→ **What to produce**:
Locate each line of the material that contains the word "dimensions" and copy those lines out in full.

## begin Input data

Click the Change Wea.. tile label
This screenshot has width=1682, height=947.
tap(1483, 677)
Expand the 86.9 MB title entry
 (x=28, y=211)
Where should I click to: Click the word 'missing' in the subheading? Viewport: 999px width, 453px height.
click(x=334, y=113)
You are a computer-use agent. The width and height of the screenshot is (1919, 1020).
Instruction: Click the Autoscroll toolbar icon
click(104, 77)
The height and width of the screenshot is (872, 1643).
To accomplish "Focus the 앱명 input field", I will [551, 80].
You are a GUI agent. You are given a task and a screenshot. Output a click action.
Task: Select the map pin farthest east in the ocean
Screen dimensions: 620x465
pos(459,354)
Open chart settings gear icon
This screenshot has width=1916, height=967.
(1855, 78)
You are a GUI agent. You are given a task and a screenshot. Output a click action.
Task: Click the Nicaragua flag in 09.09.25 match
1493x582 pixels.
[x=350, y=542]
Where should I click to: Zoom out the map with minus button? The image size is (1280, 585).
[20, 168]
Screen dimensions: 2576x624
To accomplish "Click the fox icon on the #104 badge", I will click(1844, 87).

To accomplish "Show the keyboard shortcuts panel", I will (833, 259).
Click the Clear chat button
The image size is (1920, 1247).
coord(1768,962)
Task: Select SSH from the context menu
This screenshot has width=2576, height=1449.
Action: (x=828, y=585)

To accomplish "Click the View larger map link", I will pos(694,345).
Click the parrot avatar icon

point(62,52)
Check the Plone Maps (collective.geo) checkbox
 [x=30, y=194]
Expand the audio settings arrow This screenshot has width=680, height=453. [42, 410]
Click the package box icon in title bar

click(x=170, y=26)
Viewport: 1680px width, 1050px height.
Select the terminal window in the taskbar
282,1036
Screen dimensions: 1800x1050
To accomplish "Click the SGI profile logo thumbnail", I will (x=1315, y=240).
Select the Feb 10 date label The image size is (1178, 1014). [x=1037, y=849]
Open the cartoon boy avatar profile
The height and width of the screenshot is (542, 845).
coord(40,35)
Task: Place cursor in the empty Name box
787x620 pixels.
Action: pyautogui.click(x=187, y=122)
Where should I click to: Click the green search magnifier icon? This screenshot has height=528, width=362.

## end Input data

→ **Exercise answer**:
Screen dimensions: 620x465
Screen dimensions: 2576x624
Screen dimensions: 1800x1050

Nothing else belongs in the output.